Brief
Please retype the entries below exactly as they are written.

Data shown
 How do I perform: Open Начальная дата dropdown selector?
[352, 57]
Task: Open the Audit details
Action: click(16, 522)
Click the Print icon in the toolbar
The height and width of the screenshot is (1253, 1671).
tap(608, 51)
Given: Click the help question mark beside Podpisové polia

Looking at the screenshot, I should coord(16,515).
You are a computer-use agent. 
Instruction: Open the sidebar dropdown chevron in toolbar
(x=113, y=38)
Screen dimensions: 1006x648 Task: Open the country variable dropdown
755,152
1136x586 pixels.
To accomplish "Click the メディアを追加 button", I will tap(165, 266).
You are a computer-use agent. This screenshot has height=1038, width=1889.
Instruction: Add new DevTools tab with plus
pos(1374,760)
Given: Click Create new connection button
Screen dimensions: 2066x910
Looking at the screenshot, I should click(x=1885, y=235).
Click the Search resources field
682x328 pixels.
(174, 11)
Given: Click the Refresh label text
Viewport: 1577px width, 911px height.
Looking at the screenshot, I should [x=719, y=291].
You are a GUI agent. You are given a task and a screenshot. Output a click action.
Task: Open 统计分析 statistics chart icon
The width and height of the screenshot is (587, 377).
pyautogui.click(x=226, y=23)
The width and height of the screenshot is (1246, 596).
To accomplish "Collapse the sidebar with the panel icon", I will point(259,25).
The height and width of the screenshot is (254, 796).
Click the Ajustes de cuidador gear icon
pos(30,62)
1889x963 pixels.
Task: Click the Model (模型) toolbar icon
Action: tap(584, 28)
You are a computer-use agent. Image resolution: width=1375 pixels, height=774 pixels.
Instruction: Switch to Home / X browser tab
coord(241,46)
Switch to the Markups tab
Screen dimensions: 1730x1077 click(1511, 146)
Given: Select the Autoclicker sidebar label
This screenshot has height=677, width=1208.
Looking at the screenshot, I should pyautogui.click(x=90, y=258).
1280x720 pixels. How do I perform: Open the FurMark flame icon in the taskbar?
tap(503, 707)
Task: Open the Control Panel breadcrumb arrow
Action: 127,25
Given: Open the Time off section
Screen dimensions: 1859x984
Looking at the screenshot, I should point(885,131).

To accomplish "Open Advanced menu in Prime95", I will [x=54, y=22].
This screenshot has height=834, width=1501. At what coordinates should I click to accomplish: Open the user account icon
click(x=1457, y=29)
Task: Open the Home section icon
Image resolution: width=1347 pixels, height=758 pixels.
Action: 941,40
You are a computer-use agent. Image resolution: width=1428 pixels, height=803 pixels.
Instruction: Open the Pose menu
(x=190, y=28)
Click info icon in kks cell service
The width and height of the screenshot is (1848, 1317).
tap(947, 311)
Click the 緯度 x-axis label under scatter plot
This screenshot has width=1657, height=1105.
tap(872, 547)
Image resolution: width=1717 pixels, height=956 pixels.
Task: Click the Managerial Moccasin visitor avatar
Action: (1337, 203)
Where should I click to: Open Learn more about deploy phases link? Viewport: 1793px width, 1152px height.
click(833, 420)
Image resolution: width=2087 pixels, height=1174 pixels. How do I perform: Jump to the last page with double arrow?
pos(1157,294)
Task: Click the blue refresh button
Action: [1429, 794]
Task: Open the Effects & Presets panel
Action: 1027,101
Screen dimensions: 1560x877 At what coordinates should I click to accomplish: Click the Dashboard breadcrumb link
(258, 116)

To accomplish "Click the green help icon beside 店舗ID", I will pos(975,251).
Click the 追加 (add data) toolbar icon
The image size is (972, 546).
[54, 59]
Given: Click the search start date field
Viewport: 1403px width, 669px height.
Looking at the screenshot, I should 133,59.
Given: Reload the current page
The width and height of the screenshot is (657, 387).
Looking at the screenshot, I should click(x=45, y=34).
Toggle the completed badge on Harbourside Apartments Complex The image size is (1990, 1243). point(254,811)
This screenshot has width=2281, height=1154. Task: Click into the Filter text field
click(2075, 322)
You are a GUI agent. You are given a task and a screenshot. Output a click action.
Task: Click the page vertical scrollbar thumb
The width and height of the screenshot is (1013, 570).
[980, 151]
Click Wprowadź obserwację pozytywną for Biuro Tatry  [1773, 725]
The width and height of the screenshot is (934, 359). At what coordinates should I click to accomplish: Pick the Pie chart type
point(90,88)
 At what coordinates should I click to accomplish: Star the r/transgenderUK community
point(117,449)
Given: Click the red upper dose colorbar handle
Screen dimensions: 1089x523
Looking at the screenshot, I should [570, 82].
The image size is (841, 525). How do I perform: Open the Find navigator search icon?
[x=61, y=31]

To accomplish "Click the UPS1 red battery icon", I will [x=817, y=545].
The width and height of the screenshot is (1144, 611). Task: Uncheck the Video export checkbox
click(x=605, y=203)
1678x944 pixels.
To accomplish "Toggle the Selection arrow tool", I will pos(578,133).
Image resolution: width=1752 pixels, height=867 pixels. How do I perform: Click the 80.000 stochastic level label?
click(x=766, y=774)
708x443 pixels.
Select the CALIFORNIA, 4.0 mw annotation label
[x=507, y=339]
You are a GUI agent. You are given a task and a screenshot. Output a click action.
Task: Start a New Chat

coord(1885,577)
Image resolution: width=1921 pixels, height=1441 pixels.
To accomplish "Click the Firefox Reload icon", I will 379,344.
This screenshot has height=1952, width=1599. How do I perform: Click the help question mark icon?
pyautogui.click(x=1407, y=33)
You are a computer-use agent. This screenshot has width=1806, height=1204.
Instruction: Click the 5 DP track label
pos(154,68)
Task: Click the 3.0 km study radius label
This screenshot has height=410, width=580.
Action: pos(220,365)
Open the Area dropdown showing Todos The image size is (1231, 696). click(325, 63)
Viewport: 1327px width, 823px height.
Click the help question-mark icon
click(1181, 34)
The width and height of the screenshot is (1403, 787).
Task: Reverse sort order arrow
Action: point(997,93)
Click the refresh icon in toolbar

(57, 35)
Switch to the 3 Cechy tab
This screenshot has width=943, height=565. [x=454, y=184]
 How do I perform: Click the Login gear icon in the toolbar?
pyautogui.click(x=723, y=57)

Task result
 How do I perform: Open Начальная дата dropdown selector?
[352, 57]
Task: Open the Audit details
Action: click(16, 522)
Click the Print icon in the toolbar
The height and width of the screenshot is (1253, 1671).
tap(608, 51)
Given: Click the help question mark beside Podpisové polia

Looking at the screenshot, I should coord(16,515).
You are a computer-use agent. 
Instruction: Open the sidebar dropdown chevron in toolbar
(x=113, y=38)
Screen dimensions: 1006x648 Task: Open the country variable dropdown
755,152
1136x586 pixels.
To accomplish "Click the メディアを追加 button", I will tap(165, 266).
You are a computer-use agent. This screenshot has height=1038, width=1889.
Instruction: Add new DevTools tab with plus
pos(1374,760)
Given: Click Create new connection button
Screen dimensions: 2066x910
Looking at the screenshot, I should click(x=1885, y=235).
Click the Search resources field
682x328 pixels.
(174, 11)
Given: Click the Refresh label text
Viewport: 1577px width, 911px height.
Looking at the screenshot, I should [x=719, y=291].
You are a GUI agent. You are given a task and a screenshot. Output a click action.
Task: Open 统计分析 statistics chart icon
The width and height of the screenshot is (587, 377).
pyautogui.click(x=226, y=23)
The width and height of the screenshot is (1246, 596).
To accomplish "Collapse the sidebar with the panel icon", I will point(259,25).
The height and width of the screenshot is (254, 796).
Click the Ajustes de cuidador gear icon
pos(30,62)
1889x963 pixels.
Task: Click the Model (模型) toolbar icon
Action: tap(584, 28)
You are a computer-use agent. Image resolution: width=1375 pixels, height=774 pixels.
Instruction: Switch to Home / X browser tab
coord(241,46)
Switch to the Markups tab
Screen dimensions: 1730x1077 click(1511, 146)
Given: Select the Autoclicker sidebar label
This screenshot has height=677, width=1208.
Looking at the screenshot, I should pyautogui.click(x=90, y=258).
1280x720 pixels. How do I perform: Open the FurMark flame icon in the taskbar?
tap(503, 707)
Task: Open the Control Panel breadcrumb arrow
Action: 127,25
Given: Open the Time off section
Screen dimensions: 1859x984
Looking at the screenshot, I should point(885,131).

To accomplish "Open Advanced menu in Prime95", I will [x=54, y=22].
This screenshot has height=834, width=1501. At what coordinates should I click to accomplish: Open the user account icon
click(x=1457, y=29)
Task: Open the Home section icon
Image resolution: width=1347 pixels, height=758 pixels.
Action: 941,40
You are a computer-use agent. Image resolution: width=1428 pixels, height=803 pixels.
Instruction: Open the Pose menu
(x=190, y=28)
Click info icon in kks cell service
The width and height of the screenshot is (1848, 1317).
tap(947, 311)
Click the 緯度 x-axis label under scatter plot
This screenshot has width=1657, height=1105.
tap(872, 547)
Image resolution: width=1717 pixels, height=956 pixels.
Task: Click the Managerial Moccasin visitor avatar
Action: (1337, 203)
Where should I click to: Open Learn more about deploy phases link? Viewport: 1793px width, 1152px height.
click(833, 420)
Image resolution: width=2087 pixels, height=1174 pixels. How do I perform: Jump to the last page with double arrow?
pos(1157,294)
Task: Click the blue refresh button
Action: [1429, 794]
Task: Open the Effects & Presets panel
Action: 1027,101
Screen dimensions: 1560x877 At what coordinates should I click to accomplish: Click the Dashboard breadcrumb link
(258, 116)

To accomplish "Click the green help icon beside 店舗ID", I will pos(975,251).
Click the 追加 (add data) toolbar icon
The image size is (972, 546).
[54, 59]
Given: Click the search start date field
Viewport: 1403px width, 669px height.
Looking at the screenshot, I should 133,59.
Given: Reload the current page
The width and height of the screenshot is (657, 387).
Looking at the screenshot, I should click(x=45, y=34).
Toggle the completed badge on Harbourside Apartments Complex The image size is (1990, 1243). point(254,811)
This screenshot has width=2281, height=1154. Task: Click into the Filter text field
click(2075, 322)
You are a GUI agent. You are given a task and a screenshot. Output a click action.
Task: Click the page vertical scrollbar thumb
The width and height of the screenshot is (1013, 570).
[980, 151]
Click Wprowadź obserwację pozytywną for Biuro Tatry  [1773, 725]
The width and height of the screenshot is (934, 359). At what coordinates should I click to accomplish: Pick the Pie chart type
point(90,88)
 At what coordinates should I click to accomplish: Star the r/transgenderUK community
point(117,449)
Given: Click the red upper dose colorbar handle
Screen dimensions: 1089x523
Looking at the screenshot, I should [570, 82].
The image size is (841, 525). How do I perform: Open the Find navigator search icon?
[x=61, y=31]

To accomplish "Click the UPS1 red battery icon", I will [x=817, y=545].
The width and height of the screenshot is (1144, 611). Task: Uncheck the Video export checkbox
click(x=605, y=203)
1678x944 pixels.
To accomplish "Toggle the Selection arrow tool", I will pos(578,133).
Image resolution: width=1752 pixels, height=867 pixels. How do I perform: Click the 80.000 stochastic level label?
click(x=766, y=774)
708x443 pixels.
Select the CALIFORNIA, 4.0 mw annotation label
[x=507, y=339]
You are a GUI agent. You are given a task and a screenshot. Output a click action.
Task: Start a New Chat

coord(1885,577)
Image resolution: width=1921 pixels, height=1441 pixels.
To accomplish "Click the Firefox Reload icon", I will 379,344.
This screenshot has height=1952, width=1599. How do I perform: Click the help question mark icon?
pyautogui.click(x=1407, y=33)
You are a computer-use agent. This screenshot has width=1806, height=1204.
Instruction: Click the 5 DP track label
pos(154,68)
Task: Click the 3.0 km study radius label
This screenshot has height=410, width=580.
Action: pos(220,365)
Open the Area dropdown showing Todos The image size is (1231, 696). click(325, 63)
Viewport: 1327px width, 823px height.
Click the help question-mark icon
click(1181, 34)
The width and height of the screenshot is (1403, 787).
Task: Reverse sort order arrow
Action: point(997,93)
Click the refresh icon in toolbar

(57, 35)
Switch to the 3 Cechy tab
This screenshot has width=943, height=565. [x=454, y=184]
 How do I perform: Click the Login gear icon in the toolbar?
pyautogui.click(x=723, y=57)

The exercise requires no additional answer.